_DIRECTIONS_: Looking at the data below, state how many lines contain "entry". No other words are wanted.

Segment Start: INPUT RECORDS

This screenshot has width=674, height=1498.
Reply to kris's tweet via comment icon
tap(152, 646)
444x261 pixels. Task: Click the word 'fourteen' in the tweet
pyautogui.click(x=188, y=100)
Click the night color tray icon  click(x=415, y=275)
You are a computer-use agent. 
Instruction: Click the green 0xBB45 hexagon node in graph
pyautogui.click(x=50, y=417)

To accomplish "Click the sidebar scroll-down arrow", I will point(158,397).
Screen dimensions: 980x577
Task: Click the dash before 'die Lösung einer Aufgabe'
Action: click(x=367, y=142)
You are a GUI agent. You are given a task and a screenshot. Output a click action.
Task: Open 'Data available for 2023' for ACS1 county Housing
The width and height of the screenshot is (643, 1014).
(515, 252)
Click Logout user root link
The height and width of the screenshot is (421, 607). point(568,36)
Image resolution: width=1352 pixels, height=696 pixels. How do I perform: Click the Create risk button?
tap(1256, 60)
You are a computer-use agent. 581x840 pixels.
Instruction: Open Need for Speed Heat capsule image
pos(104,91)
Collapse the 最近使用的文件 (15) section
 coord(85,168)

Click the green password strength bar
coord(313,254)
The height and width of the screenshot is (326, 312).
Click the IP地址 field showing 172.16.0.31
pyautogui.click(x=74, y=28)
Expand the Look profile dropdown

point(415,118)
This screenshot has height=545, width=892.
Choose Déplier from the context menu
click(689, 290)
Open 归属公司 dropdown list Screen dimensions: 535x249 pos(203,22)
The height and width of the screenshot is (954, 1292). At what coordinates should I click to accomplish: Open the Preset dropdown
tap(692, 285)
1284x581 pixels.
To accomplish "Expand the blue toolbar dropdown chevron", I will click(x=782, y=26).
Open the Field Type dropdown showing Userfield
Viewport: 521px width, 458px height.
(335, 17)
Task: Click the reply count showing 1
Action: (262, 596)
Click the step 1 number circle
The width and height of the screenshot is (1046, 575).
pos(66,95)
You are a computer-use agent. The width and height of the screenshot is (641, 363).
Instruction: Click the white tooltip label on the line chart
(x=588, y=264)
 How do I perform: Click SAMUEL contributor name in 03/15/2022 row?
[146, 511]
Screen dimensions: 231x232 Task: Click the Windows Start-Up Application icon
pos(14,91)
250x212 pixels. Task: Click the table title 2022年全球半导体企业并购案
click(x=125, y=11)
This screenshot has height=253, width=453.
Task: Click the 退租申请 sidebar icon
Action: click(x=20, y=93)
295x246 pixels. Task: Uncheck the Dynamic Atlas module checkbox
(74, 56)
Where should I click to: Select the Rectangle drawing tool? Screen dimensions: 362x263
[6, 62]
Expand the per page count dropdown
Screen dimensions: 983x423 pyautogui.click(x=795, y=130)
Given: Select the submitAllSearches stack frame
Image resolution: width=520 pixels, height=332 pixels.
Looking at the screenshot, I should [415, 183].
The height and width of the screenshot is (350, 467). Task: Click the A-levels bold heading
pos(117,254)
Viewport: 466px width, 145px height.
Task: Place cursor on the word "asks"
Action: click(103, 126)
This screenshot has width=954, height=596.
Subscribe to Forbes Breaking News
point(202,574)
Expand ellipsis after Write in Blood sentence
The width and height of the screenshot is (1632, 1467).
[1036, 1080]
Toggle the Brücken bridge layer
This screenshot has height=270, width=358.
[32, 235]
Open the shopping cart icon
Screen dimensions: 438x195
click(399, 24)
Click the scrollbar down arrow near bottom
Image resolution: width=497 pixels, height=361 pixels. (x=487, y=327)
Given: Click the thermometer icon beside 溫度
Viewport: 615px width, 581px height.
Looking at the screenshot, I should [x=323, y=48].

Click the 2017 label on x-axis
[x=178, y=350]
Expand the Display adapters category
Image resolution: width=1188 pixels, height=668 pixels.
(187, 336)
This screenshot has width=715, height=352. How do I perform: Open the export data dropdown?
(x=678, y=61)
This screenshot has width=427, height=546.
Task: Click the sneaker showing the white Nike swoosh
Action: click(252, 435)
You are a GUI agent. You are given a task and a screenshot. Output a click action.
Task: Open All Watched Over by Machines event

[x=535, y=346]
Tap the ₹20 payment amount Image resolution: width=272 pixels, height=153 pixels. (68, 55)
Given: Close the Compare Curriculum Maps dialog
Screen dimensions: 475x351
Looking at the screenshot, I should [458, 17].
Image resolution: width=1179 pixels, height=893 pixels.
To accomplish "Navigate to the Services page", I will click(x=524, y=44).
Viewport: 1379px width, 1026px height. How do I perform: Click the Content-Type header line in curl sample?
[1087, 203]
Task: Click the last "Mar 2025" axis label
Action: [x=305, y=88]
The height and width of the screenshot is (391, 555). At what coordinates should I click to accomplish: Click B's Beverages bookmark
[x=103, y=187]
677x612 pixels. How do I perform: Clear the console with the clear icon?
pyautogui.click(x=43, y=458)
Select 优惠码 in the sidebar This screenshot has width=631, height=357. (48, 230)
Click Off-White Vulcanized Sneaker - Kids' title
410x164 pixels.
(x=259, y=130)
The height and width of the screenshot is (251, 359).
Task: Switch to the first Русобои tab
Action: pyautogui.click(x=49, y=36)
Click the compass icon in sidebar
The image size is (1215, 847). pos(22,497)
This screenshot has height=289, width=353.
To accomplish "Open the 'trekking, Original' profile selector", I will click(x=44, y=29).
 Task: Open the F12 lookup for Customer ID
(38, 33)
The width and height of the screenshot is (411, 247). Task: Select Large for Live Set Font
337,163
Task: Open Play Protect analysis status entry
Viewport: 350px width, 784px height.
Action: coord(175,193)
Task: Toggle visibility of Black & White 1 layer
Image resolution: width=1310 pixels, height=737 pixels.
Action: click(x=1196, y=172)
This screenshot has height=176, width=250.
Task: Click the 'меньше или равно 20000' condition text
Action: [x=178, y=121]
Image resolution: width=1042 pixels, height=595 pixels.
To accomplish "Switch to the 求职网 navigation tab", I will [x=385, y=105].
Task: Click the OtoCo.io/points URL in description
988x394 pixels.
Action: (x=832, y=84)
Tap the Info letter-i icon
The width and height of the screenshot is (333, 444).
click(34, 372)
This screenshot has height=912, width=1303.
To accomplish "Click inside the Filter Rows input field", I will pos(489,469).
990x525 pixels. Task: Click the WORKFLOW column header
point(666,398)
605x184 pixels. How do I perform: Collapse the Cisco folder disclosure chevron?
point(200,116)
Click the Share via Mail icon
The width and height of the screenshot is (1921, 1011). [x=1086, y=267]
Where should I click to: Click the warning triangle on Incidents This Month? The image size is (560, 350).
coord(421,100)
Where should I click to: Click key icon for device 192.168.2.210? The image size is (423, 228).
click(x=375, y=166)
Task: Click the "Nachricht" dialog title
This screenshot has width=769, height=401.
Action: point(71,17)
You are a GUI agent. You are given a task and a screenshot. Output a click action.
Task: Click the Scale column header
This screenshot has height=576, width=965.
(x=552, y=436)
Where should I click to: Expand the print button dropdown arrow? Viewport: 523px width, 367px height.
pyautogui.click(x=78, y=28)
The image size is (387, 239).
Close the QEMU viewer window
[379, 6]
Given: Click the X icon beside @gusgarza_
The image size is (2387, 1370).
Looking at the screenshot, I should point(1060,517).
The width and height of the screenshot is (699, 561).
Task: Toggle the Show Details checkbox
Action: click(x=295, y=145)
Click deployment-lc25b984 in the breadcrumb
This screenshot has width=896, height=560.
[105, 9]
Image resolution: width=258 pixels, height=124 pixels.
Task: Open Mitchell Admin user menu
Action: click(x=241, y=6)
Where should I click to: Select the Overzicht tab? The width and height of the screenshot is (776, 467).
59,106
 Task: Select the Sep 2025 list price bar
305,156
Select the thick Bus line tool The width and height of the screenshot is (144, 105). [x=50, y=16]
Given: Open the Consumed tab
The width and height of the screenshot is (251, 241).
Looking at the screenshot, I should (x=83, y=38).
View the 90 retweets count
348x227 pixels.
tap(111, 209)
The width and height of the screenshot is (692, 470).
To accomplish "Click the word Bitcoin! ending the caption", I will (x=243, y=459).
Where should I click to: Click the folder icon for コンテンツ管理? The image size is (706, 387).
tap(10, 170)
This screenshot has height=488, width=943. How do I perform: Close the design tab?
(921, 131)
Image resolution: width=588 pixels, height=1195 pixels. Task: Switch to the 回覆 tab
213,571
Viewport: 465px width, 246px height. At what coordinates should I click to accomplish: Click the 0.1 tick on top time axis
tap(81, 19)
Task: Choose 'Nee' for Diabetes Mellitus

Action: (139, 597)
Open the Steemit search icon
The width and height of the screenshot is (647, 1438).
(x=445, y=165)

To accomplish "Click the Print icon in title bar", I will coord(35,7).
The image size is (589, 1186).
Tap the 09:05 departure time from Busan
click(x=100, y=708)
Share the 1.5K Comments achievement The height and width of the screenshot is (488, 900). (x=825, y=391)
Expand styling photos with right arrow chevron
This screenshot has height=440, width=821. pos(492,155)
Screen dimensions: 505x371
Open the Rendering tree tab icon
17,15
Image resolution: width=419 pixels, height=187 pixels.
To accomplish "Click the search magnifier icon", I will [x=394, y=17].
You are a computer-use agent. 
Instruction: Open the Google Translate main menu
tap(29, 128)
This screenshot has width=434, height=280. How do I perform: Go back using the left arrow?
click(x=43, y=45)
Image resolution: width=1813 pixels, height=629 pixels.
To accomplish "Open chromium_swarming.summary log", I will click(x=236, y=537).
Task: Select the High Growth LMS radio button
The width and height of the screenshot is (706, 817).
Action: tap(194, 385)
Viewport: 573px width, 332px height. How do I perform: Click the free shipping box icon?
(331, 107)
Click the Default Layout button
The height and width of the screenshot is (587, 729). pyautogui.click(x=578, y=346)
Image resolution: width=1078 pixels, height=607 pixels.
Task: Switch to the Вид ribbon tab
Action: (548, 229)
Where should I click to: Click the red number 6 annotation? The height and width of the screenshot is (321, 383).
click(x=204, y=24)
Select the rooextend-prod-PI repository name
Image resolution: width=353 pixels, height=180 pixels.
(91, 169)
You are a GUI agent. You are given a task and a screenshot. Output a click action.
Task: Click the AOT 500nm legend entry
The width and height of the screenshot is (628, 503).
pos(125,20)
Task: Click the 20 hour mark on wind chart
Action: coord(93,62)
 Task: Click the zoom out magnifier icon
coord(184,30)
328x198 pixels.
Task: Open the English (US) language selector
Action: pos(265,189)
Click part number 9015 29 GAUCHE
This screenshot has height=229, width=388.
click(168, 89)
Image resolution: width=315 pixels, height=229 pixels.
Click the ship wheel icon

Segment End: INPUT RECORDS

_PROBLEM SOLUTION_: 2